▶ **Word and element location data**:
....................

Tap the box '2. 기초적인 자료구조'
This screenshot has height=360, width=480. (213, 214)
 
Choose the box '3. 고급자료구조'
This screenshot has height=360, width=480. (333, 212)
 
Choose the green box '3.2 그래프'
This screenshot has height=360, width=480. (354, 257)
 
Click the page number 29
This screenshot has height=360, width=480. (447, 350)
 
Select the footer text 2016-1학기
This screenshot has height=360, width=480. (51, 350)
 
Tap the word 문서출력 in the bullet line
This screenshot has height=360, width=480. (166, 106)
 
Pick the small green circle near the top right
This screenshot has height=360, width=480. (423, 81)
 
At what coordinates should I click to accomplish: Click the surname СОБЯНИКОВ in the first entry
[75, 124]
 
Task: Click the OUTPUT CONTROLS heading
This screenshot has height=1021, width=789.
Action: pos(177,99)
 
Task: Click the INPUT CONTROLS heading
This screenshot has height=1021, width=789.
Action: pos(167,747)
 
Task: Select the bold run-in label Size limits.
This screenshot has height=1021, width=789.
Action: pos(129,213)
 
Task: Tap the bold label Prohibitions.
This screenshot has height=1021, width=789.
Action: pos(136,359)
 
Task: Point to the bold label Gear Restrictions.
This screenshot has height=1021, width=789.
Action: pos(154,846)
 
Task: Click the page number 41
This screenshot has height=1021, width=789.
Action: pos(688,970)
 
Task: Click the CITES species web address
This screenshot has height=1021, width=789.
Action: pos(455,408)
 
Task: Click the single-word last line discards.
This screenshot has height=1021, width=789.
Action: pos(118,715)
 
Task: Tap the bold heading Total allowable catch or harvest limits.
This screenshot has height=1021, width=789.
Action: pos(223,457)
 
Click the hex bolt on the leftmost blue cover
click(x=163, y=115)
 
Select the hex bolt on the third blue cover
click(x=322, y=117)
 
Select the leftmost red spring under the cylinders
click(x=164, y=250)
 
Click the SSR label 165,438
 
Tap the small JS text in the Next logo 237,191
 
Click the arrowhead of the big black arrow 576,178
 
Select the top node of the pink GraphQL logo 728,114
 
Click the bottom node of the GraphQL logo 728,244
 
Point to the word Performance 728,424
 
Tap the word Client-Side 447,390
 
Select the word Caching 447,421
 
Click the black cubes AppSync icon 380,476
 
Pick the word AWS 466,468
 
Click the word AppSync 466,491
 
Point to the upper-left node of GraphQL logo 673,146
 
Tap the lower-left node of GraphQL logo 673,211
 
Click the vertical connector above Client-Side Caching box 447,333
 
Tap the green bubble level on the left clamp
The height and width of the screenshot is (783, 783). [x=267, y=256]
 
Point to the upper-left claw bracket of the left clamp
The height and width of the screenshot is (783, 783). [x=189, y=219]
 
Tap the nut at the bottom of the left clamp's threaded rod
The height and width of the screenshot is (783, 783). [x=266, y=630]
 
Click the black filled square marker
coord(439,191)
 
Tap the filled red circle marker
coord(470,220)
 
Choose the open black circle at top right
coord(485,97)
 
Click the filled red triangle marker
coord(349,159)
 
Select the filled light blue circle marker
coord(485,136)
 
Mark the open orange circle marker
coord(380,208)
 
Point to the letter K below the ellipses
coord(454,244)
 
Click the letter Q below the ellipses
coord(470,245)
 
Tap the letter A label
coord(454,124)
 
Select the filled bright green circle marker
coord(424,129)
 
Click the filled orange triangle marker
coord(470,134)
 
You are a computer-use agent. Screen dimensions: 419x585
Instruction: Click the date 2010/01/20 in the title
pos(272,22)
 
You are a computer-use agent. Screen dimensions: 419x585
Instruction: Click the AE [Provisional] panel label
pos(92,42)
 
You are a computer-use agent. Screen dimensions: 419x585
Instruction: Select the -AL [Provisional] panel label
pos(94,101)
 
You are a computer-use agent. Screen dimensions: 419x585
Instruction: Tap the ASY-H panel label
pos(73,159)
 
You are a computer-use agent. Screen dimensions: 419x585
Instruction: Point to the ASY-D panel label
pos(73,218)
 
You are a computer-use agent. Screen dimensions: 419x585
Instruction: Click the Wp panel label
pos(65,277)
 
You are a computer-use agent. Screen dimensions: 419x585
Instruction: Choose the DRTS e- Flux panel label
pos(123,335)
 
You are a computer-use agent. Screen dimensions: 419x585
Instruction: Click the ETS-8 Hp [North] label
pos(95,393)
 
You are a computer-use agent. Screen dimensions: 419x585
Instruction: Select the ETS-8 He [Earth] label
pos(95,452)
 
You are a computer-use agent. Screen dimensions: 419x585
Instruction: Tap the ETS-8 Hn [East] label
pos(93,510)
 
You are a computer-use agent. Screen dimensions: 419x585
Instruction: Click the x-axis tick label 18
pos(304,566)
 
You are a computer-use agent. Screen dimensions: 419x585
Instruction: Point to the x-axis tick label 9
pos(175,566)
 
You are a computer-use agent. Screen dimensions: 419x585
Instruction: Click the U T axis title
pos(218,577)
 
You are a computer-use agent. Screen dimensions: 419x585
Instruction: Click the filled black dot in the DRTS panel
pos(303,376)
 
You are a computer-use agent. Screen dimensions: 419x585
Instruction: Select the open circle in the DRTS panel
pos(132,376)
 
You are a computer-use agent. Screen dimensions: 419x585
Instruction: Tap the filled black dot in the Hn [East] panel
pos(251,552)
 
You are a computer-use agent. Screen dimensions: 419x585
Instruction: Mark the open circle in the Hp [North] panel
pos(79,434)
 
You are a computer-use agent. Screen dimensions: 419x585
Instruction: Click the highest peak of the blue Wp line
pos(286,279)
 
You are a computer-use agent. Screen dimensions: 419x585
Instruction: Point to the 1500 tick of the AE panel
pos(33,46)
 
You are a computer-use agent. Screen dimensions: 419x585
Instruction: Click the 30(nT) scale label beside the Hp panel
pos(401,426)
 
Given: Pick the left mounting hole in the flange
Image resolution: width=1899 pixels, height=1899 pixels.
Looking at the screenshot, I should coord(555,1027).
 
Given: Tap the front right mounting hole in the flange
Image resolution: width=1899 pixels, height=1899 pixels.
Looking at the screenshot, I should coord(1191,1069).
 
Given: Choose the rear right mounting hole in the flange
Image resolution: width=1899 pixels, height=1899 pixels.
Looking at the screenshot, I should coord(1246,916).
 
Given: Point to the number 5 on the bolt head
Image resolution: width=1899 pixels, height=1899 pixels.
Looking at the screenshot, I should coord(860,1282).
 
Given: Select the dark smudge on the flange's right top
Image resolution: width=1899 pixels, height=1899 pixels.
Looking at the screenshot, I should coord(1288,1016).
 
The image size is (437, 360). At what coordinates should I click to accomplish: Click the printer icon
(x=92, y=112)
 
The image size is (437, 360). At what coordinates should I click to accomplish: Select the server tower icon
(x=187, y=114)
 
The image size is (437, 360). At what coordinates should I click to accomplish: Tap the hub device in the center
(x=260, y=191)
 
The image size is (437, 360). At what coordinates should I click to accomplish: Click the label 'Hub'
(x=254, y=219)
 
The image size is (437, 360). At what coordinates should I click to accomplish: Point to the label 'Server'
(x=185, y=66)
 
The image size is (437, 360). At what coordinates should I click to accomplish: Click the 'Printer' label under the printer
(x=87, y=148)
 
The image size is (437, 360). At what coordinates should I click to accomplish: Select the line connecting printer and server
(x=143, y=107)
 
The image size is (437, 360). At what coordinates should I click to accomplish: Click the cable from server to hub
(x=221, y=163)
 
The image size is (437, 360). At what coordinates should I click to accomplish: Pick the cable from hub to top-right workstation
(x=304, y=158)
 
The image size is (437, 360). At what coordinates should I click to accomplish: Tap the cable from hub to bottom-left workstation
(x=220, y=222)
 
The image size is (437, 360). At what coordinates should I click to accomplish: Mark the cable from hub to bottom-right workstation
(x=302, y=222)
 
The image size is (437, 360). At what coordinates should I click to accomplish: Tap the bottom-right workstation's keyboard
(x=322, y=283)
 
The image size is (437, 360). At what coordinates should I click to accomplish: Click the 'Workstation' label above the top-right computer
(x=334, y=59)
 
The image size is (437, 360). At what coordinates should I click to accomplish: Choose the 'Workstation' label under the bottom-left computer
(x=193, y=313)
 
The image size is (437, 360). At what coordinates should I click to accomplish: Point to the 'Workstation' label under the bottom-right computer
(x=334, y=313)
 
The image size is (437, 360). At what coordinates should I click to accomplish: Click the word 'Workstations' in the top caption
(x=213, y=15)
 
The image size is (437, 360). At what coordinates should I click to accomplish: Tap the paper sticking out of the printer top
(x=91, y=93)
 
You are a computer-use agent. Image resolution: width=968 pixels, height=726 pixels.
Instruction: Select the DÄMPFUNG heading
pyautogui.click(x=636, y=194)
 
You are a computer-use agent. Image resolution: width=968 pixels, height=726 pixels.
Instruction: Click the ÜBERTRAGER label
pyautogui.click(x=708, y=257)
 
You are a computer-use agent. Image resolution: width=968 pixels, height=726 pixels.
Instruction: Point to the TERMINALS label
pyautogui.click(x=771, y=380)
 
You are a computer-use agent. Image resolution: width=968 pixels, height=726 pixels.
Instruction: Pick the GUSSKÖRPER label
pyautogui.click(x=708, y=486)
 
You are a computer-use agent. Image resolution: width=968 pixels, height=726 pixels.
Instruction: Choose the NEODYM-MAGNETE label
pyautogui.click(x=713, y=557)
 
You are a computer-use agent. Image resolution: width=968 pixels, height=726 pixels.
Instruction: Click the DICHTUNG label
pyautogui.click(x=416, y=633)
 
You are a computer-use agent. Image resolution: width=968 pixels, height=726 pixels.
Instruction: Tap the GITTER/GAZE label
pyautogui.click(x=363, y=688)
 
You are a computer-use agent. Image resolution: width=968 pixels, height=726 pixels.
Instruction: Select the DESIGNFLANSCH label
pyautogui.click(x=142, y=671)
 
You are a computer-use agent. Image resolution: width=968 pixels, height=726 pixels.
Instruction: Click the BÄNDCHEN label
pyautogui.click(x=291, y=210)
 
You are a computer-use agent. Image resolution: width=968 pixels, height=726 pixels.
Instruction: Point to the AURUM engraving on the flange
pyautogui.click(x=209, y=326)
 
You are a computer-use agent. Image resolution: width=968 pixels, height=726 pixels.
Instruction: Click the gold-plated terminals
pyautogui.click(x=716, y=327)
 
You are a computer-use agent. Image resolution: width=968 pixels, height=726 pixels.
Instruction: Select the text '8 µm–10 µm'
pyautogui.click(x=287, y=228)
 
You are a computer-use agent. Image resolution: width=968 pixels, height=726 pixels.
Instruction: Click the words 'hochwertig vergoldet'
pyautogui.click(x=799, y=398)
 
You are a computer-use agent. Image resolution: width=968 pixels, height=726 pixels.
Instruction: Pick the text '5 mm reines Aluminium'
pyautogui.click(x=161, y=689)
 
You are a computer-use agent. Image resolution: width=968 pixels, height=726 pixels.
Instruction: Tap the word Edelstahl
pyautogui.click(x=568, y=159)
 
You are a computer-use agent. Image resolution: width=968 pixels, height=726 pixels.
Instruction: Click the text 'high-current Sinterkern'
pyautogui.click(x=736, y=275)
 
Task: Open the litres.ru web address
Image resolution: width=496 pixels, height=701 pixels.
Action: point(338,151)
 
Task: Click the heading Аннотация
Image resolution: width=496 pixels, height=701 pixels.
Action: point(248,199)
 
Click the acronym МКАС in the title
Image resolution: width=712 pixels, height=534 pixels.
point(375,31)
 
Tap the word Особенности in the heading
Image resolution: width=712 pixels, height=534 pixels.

....................

▶ **DIRECTION**: Copy out the lines of the data verbatim, beginning with the line containing "Task: Select the" and ending with the line containing "coord(439,191)", both included.

▶ **SOLUTION FOR THIS PROBLEM**:
Task: Select the bold run-in label Size limits.
This screenshot has height=1021, width=789.
Action: pos(129,213)
 
Task: Tap the bold label Prohibitions.
This screenshot has height=1021, width=789.
Action: pos(136,359)
 
Task: Point to the bold label Gear Restrictions.
This screenshot has height=1021, width=789.
Action: pos(154,846)
 
Task: Click the page number 41
This screenshot has height=1021, width=789.
Action: pos(688,970)
 
Task: Click the CITES species web address
This screenshot has height=1021, width=789.
Action: pos(455,408)
 
Task: Click the single-word last line discards.
This screenshot has height=1021, width=789.
Action: pos(118,715)
 
Task: Tap the bold heading Total allowable catch or harvest limits.
This screenshot has height=1021, width=789.
Action: pos(223,457)
 
Click the hex bolt on the leftmost blue cover
click(x=163, y=115)
 
Select the hex bolt on the third blue cover
click(x=322, y=117)
 
Select the leftmost red spring under the cylinders
click(x=164, y=250)
 
Click the SSR label 165,438
 
Tap the small JS text in the Next logo 237,191
 
Click the arrowhead of the big black arrow 576,178
 
Select the top node of the pink GraphQL logo 728,114
 
Click the bottom node of the GraphQL logo 728,244
 
Point to the word Performance 728,424
 
Tap the word Client-Side 447,390
 
Select the word Caching 447,421
 
Click the black cubes AppSync icon 380,476
 
Pick the word AWS 466,468
 
Click the word AppSync 466,491
 
Point to the upper-left node of GraphQL logo 673,146
 
Tap the lower-left node of GraphQL logo 673,211
 
Click the vertical connector above Client-Side Caching box 447,333
 
Tap the green bubble level on the left clamp
The height and width of the screenshot is (783, 783). [x=267, y=256]
 
Point to the upper-left claw bracket of the left clamp
The height and width of the screenshot is (783, 783). [x=189, y=219]
 
Tap the nut at the bottom of the left clamp's threaded rod
The height and width of the screenshot is (783, 783). [x=266, y=630]
 
Click the black filled square marker
coord(439,191)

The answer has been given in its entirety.